The records section start

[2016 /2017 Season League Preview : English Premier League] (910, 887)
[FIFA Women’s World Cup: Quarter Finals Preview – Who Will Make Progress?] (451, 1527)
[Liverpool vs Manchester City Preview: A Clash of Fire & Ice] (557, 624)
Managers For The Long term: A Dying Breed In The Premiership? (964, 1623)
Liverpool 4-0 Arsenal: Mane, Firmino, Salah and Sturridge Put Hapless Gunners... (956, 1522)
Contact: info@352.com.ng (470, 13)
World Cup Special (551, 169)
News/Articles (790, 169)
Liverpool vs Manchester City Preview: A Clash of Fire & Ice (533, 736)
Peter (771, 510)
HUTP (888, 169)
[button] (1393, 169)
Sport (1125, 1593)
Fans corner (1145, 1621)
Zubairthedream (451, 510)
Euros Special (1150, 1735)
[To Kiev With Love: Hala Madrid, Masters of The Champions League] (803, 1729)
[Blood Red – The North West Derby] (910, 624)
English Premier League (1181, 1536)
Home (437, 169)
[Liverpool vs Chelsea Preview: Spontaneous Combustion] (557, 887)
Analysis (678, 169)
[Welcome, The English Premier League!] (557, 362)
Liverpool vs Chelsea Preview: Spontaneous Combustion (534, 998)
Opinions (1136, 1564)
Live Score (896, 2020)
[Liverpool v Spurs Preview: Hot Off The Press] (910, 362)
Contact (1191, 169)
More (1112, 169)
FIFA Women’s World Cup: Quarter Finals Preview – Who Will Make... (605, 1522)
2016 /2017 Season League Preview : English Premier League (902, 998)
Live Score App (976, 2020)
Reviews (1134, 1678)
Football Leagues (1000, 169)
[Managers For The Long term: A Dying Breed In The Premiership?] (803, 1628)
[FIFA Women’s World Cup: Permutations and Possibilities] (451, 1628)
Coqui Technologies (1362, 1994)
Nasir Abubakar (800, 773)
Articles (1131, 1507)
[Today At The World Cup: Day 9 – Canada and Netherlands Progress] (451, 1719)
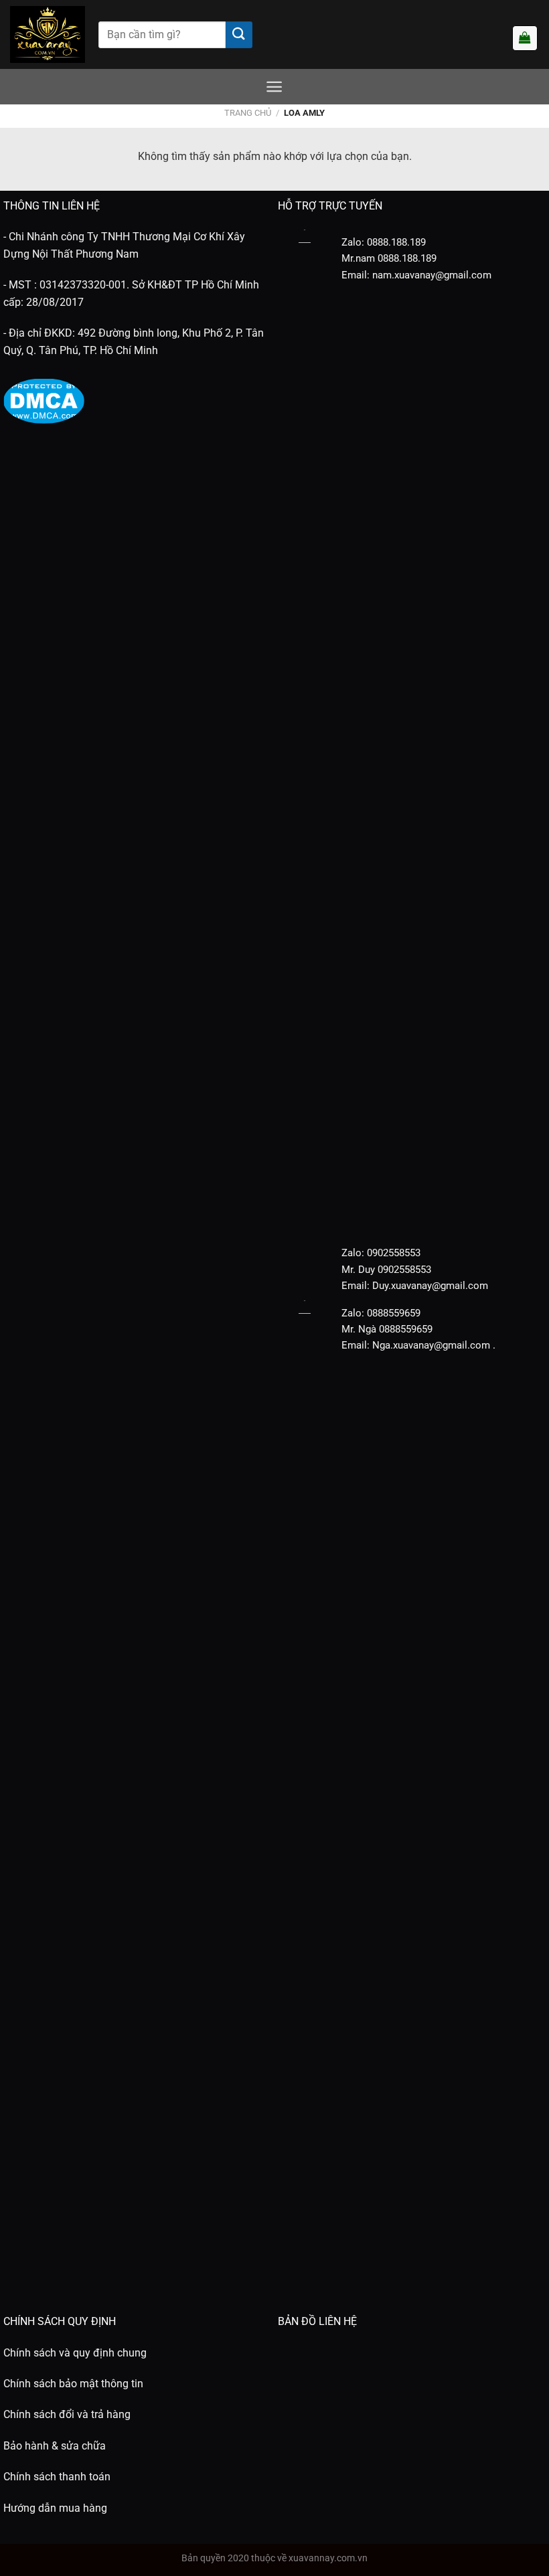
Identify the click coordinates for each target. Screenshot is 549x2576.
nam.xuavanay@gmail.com (431, 275)
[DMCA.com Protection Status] (43, 400)
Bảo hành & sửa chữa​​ (54, 2445)
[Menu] (274, 86)
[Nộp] (239, 34)
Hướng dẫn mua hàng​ (55, 2508)
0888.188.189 (407, 258)
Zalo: (352, 1253)
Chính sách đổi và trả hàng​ (67, 2414)
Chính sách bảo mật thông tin (73, 2383)
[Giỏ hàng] (525, 38)
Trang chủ (247, 113)
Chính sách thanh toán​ (56, 2476)
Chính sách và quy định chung (75, 2352)
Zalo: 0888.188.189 (383, 242)
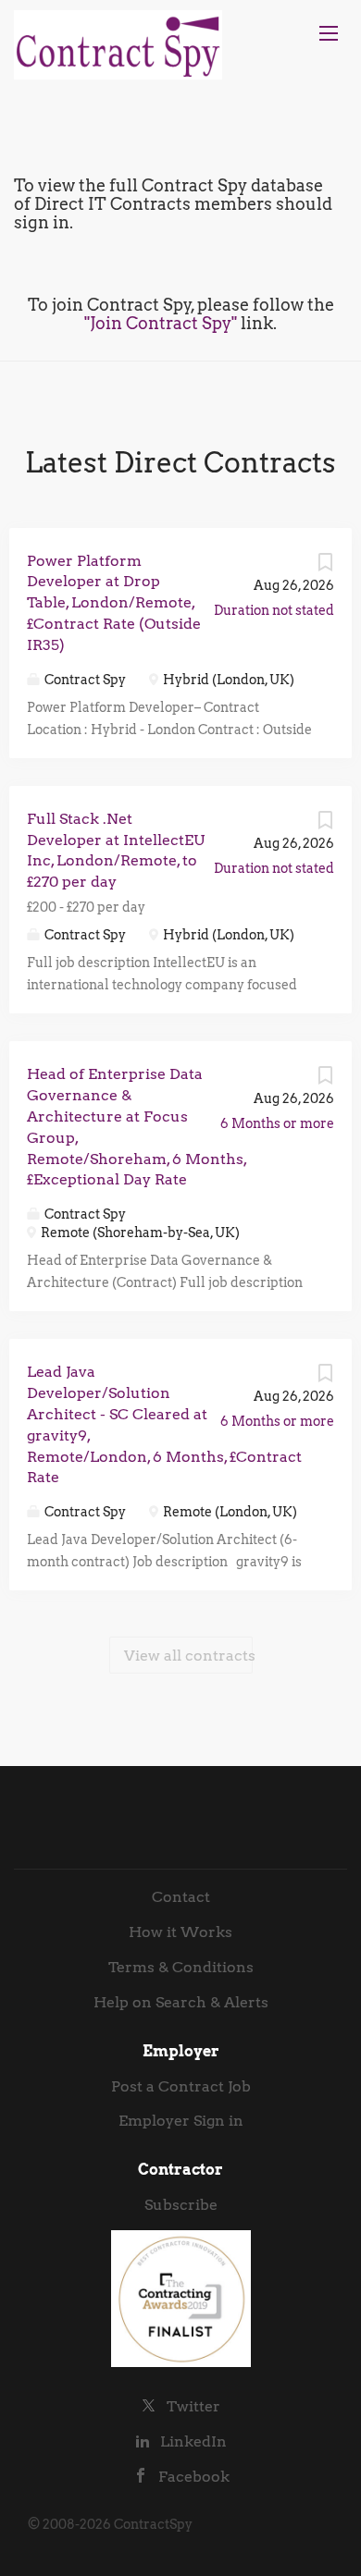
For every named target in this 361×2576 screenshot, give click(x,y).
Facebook (194, 2476)
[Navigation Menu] (328, 33)
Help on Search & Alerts (180, 2002)
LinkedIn (193, 2441)
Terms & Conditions (181, 1967)
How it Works (180, 1932)
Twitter (193, 2406)
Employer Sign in (180, 2120)
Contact (181, 1897)
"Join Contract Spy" (160, 323)
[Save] (325, 566)
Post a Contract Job (181, 2086)
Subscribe (181, 2205)
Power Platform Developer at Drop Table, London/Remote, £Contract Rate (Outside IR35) (114, 603)
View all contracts (188, 1655)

The records section end

→ Task to carry out: Using the material above, transcribe exactly the lines from the one holding "Chính sách và quy định chung (75, 2352)" to the one holding "Terms & Conditions (181, 1967)", both ends kept. Do not carry over any pictures.

→ Written reply:
Chính sách và quy định chung (75, 2352)
Zalo: 0888.188.189 (383, 242)
For every named target in this 361×2576 screenshot, give click(x,y).
Facebook (194, 2476)
[Navigation Menu] (328, 33)
Help on Search & Alerts (180, 2002)
LinkedIn (193, 2441)
Terms & Conditions (181, 1967)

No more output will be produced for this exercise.